Examining MRD-Driven Consolidation with Rituximab in Early Stage Follicular Lymphoma

August 12, 2019

Patients with follicular lymphoma who were minimal residual disease-positive after undergoing involved field radiation therapy were given rituximab to see how it affected progression-free survival. 

The use of rituximab as a consolidation strategy effectively improved progression-free survival in patients with follicular lymphoma who were minimal residual disease (MRD)-positive after undergoing involved field radiation therapy (IF-RT), according to the results of a study published in British Journal of Haematology.

Patients who were MRD-positive after IF-RT received rituximab 375 mg/m2. Progression-free survival was significantly longer among these patients compared with untreated MRD-positive patients (P=.049).

“Our goal is to use MRD evaluation to better identify the proportion of patients not destined to be cured by radiation therapy (RT),” wrote Alessandro Pulsoni, of Sapienza University, and colleagues. “The addition of rituximab to this subgroup potentially resistant to RT could theoretically increase the proportion of cured patients.”

In the study, Pulsoni and colleagues looked at 67 consecutive patients with stage I/II follicular lymphoma and tested for presence of BCL2/IGH rearrangement using polymerase chain reaction (PCR), real time quantitative-PCR (RQ-PCR), and digital droplet PCR (ddPCR). Seventy-two percent of patients were BCL2/IGH positive at diagnosis.

All patients were treated with IF-RT, and after 2005, patients with MRD-positive disease after radiation also received rituximab. The median follow-up was 82 months.

Median progression-free survival was significantly better in patients with undetectable/low levels of circulating BCL2/IGH positive cells at diagnosis and in those who were MRD negative during follow-up (P=.0038).

After undergoing IF-RT, half of patients became MRD-negative. Of those who did not, 84% achieved negative status after undergoing rituximab treatment.

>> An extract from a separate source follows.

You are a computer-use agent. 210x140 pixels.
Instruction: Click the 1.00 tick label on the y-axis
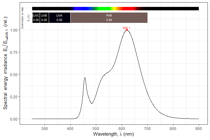14,30
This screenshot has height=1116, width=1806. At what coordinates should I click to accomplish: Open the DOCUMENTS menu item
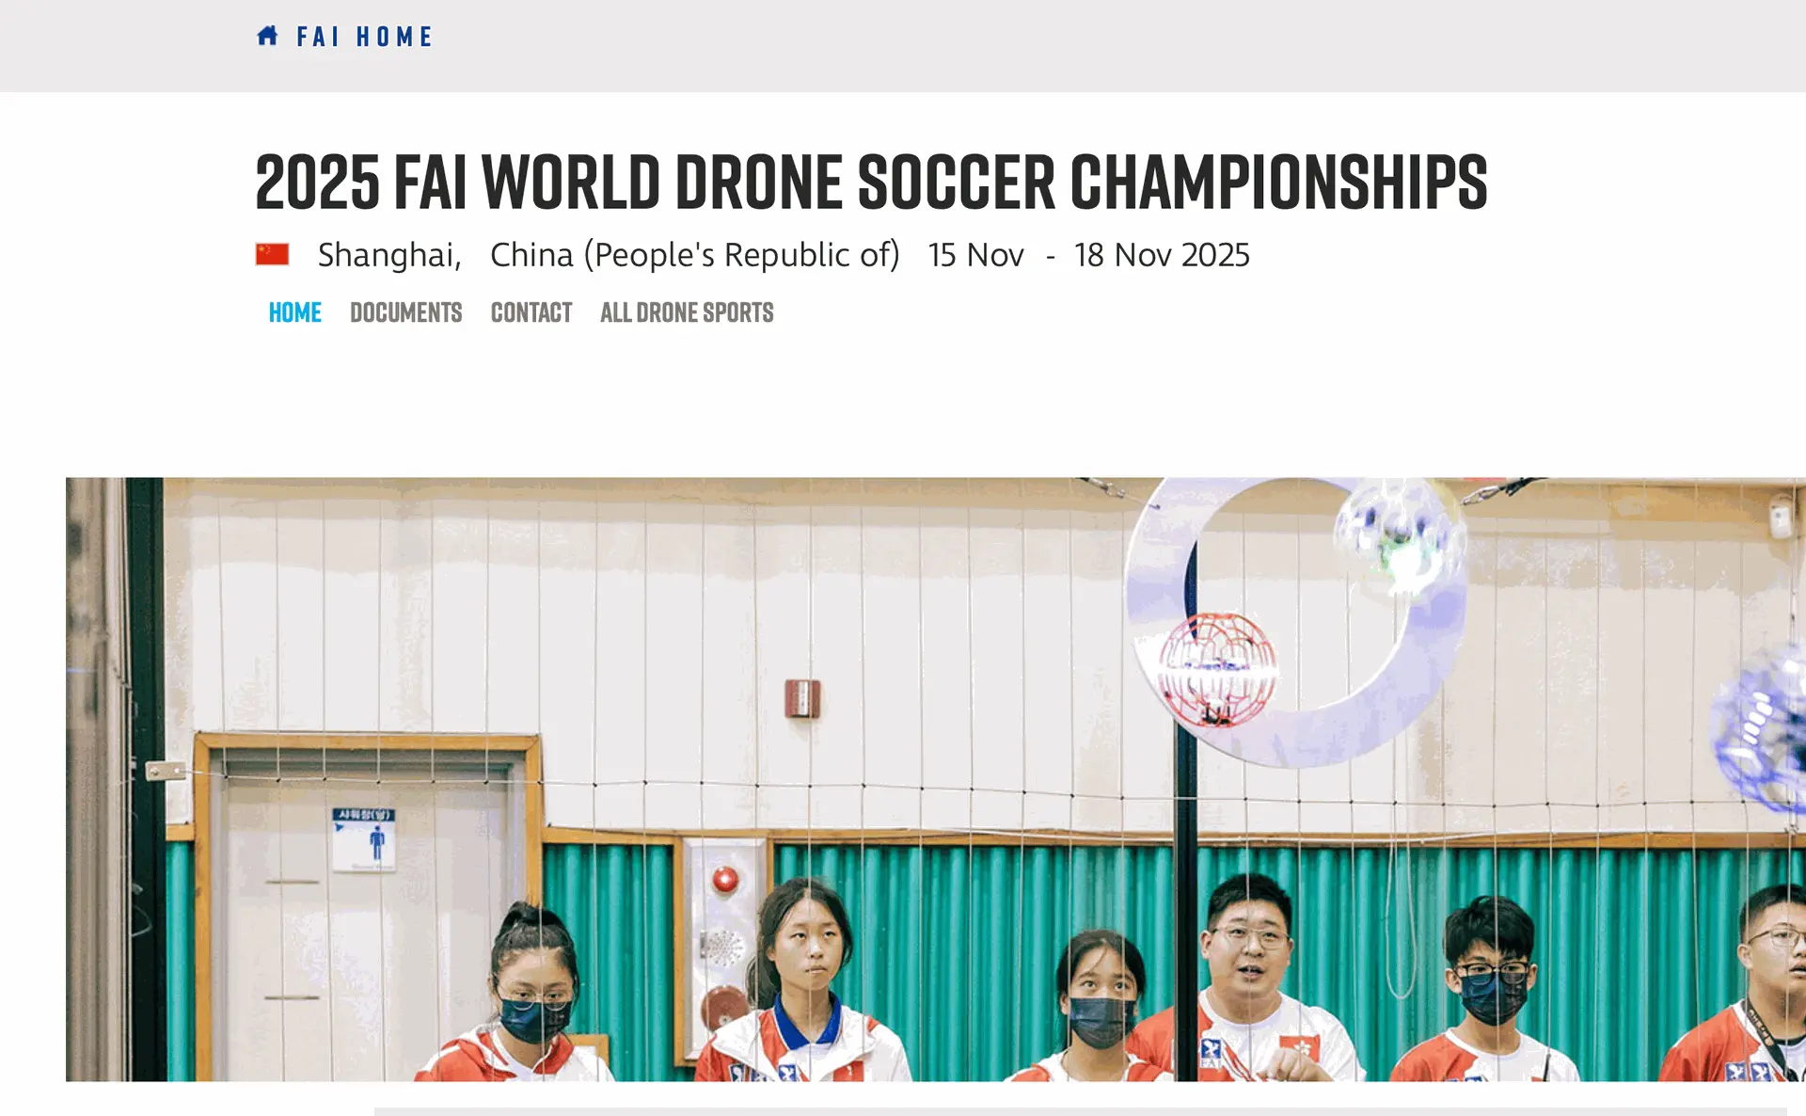[x=405, y=312]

“With regard to the treatment strategy for early stage follicular lymphoma, the validity of the standard approach by IF-RT has been questioned by some authors who reported similar survival results independently of the treatment strategy employed in early stage follicular lymphoma,” the researchers wrote. “An alternative approach with rituximab alone could be thus considered in selected cases to spare radiotherapy. However, the potential role of IF-RT as a curative solution in localized follicular lymphoma has to be kept in mind, whilst no data are available in the literature on a definitive curative role of rituximab.”

Commenting on the results, Jonathan W. Friedberg, MD, MMSc, director of the Wilmot Cancer Institute at the University of Rochester Medical Center in Rochester, New York, said that in patients with early stage follicular lymphoma, standard treatment often includes involved site radiation therapy.

“The current study also included patients with stage II disease, which may explain the relatively high rate of detectable MRD after radiation therapy,” Friedberg said. “Patients with stage II disease have inferior outcomes with radiation therapy alone.”

However, because the study was not randomized, he said it is not possible to determine the true effect of rituximab in the setting of MRD detectable disease after radiation therapy.

“The demonstration of improved progression-free survival is provocative, and worthy of investigation in prospective, randomized trials,” Friedberg said. “Additionally, the methods of MRD detection are evolving, and whether PCR is the best strategy for precision medicine approach is not known and should be compared with more sensitive techniques.”